Let us retry the learning. Note that we can now train with a much larger learning rate and thus minimize the loss much faster.

In [171]:
thetas = np.random.randn(4)
In [172]:
for numiter in range(100):
    thetas = thetas - 0.1*grad_loss(thetas, daily_cig_smoked_scaled, bmi_scaled, is_male_scaled, age_of_death)
print(f"loss: {loss(thetas, daily_cig_smoked_scaled, bmi_scaled, is_male_scaled, age_of_death)}")
print(thetas)
print(grad_loss(thetas, daily_cig_smoked_scaled, bmi_scaled, is_male_scaled, age_of_death))
loss: 42.28151680820528
[ 62.04007492 -23.67000287 -30.51383527  -4.00512598]
[-2.56596045e-02  6.09157263e-01  8.87888190e-01 -5.58504238e-04]
In [173]:
print("If I smoke 10 cigarets per days, have a bmi of 22 and am a woman, the model predict I will die at", 
      model(daily_cig_smoked_scaler(10), bmi_scaler(22), is_male_scaler(1), thetas))
If I smoke 10 cigarets per days, have a bmi of 22 and am a woman, the model predict I will die at 76.85681739740049

Learning more complex functions by features expansion

Let us go back to the case of one feature/variable. This time, we consider the relation between life expectancy and BMI.

In [174]:
plt.plot(bmi, age_of_death, "o")
Out[174]:
[<matplotlib.lines.Line2D at 0x123702550>]

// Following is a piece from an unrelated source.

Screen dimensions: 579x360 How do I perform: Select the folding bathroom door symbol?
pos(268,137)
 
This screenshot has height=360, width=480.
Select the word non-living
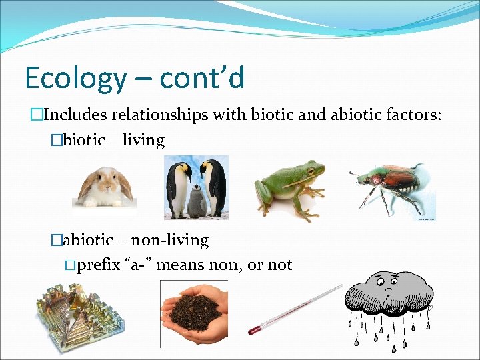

We can see that the relation is not really linear. Maybewe can use a Polynomial model instead of a linear model.Fortunately, we can re-use our multi-variable linear model by replacing the other features with powers of the bmi.

In [175]:
thetas_bmi = np.random.randn(4)

We then do the gradient descent as before:

In [176]:
for numiter in range(1000):
    thetas_bmi = thetas_bmi - 0.1*grad_loss(thetas_bmi, bmi_scaler(bmi),
                                                            bmi_scaler(bmi)**2, 
                      bmi_scaler(bmi)**3, age_of_death)
print(f"loss: {loss(thetas_bmi, bmi_scaler(bmi), bmi_scaler(bmi)**2, bmi_scaler(bmi)**3, age_of_death)}")
print(thetas_bmi)
print(grad_loss(thetas_bmi, bmi_scaler(bmi), bmi_scaler(bmi)**2, 
                       bmi_scaler(bmi)**3, age_of_death))
loss: 99.57724652636907
[ 70.26741759 -36.00818861 -61.36098835  -8.76070792]
[-0.04448333  0.00533645  0.36555441  0.01977643]
In [177]:
bmi_x = np.linspace(12, 50)
plt.plot(bmi, age_of_death, "o")
plt.plot(bmi_x, model(bmi_scaler(bmi_x), bmi_scaler(bmi_x)**2, 
                      bmi_scaler(bmi_x)**3, thetas_bmi))
Out[177]:
[<matplotlib.lines.Line2D at 0x12372b828>]

We can see that the model predict the data much better than a simple linear regression now.